#### WHAT THE TASK ASKS
Identify each line below containing the string "agent" and copy it.

#### MATERIAL SUPPLIED
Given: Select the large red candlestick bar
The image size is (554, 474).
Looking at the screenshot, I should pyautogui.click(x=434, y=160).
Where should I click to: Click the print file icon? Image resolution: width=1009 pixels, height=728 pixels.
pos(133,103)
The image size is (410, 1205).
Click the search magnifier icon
* * *
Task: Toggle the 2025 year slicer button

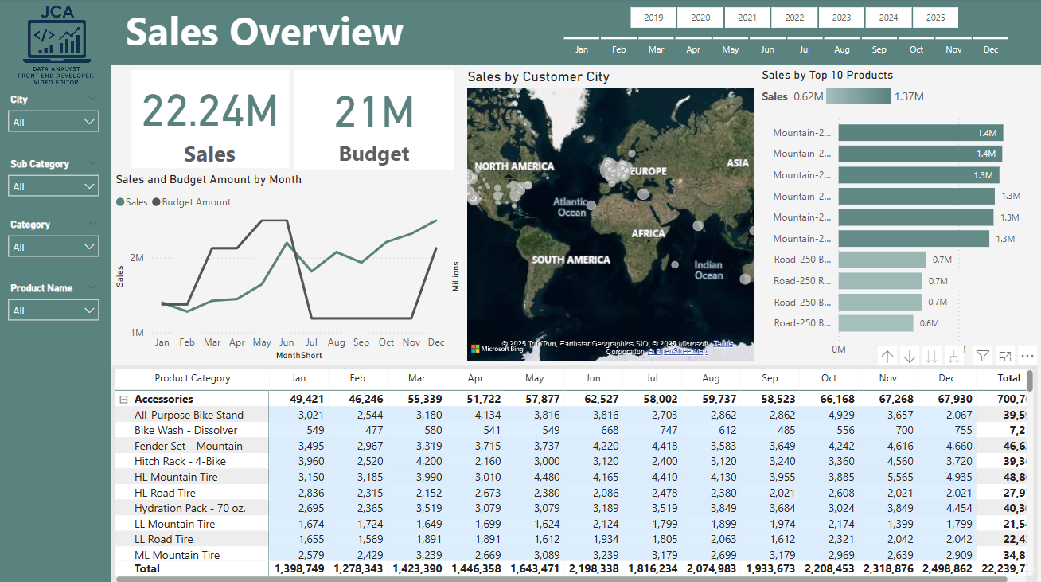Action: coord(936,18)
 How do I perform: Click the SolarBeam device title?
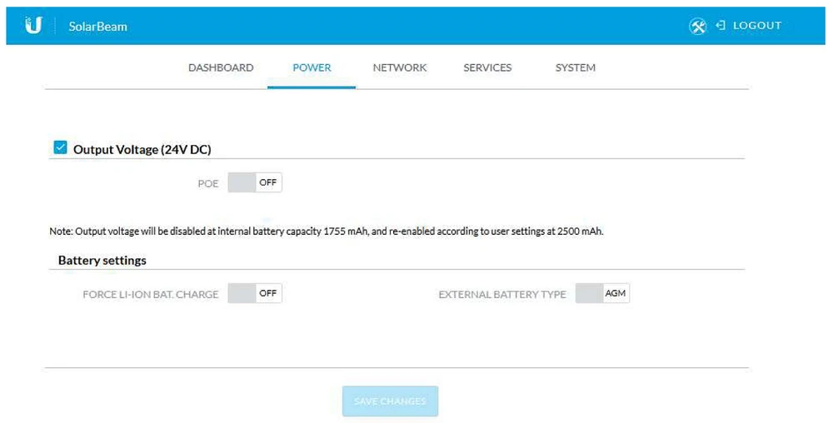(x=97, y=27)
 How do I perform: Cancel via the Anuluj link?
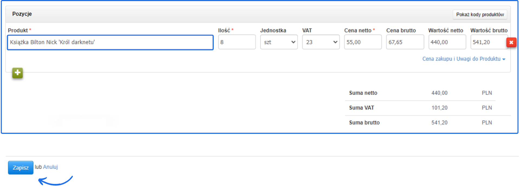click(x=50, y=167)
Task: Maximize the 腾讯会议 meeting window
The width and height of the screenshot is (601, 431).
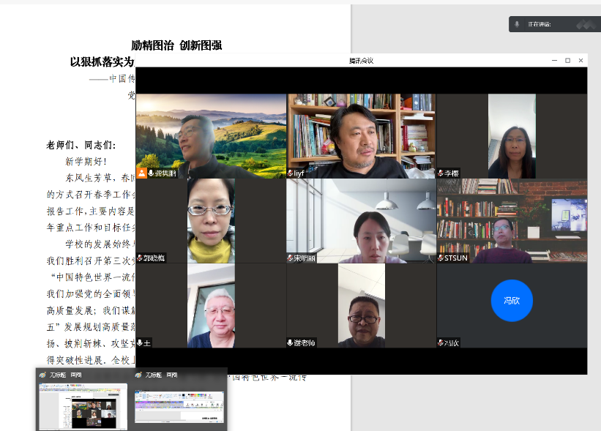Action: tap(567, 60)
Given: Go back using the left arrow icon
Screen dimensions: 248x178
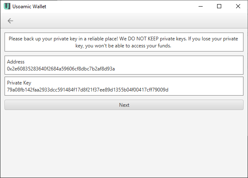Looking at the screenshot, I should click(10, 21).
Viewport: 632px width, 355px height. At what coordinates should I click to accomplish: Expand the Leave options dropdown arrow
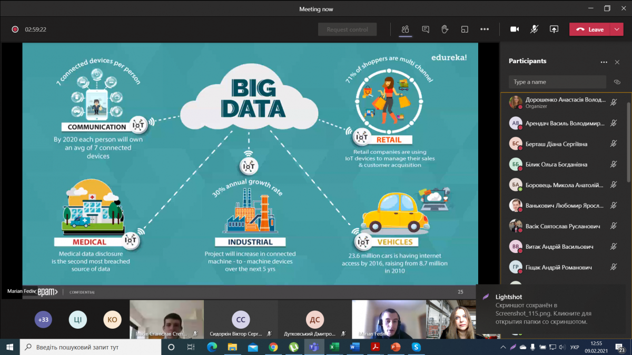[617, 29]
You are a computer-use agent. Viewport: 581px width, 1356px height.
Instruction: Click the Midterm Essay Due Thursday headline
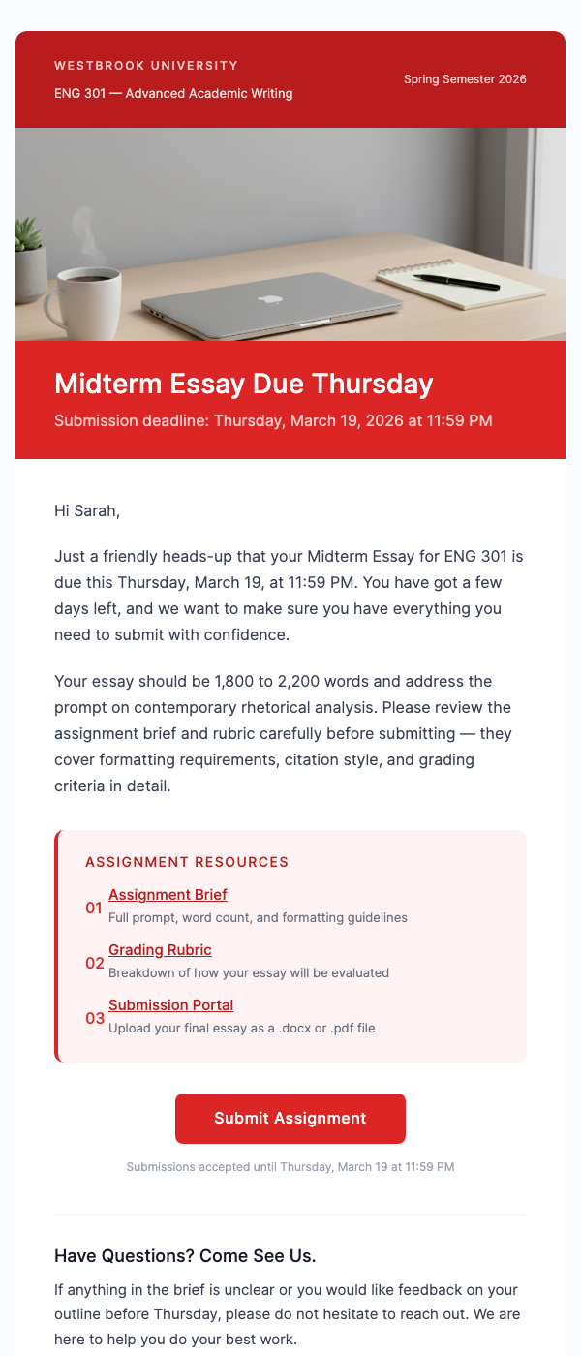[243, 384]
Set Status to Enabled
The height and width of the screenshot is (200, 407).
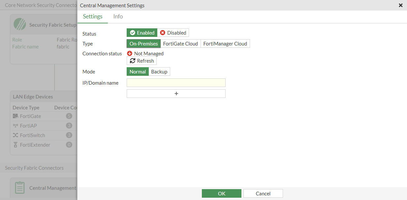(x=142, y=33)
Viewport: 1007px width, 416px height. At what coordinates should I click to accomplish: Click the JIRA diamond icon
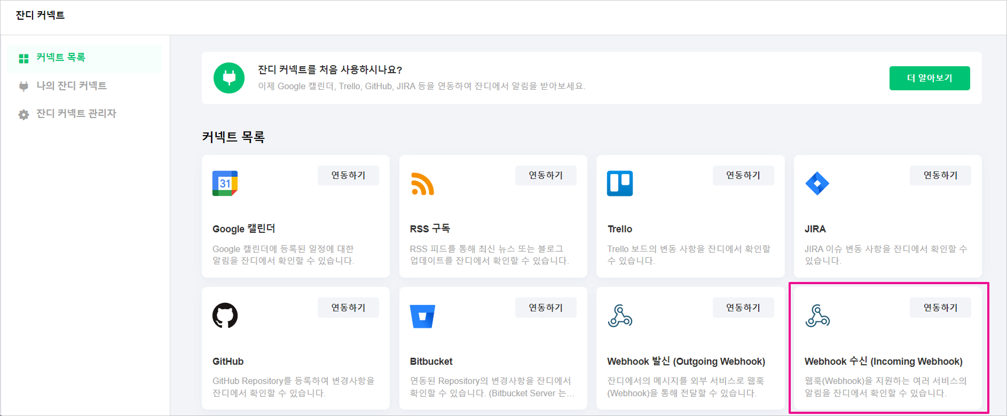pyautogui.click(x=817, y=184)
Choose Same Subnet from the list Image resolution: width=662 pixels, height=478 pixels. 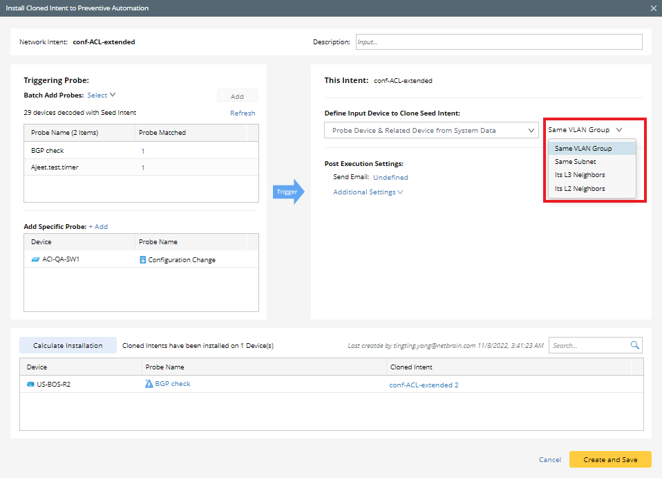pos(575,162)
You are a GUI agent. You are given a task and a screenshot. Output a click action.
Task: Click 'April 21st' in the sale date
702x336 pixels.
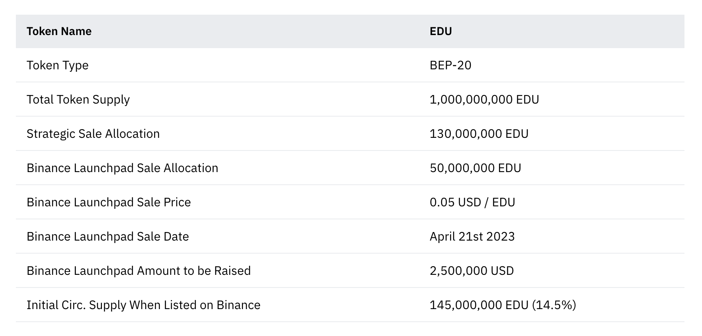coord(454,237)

#### ANSWER SPACE
You are a computer-use agent. Viewport: 581px width, 1356px height.
You are a GUI agent. You are given a task and a screenshot. Output a click action.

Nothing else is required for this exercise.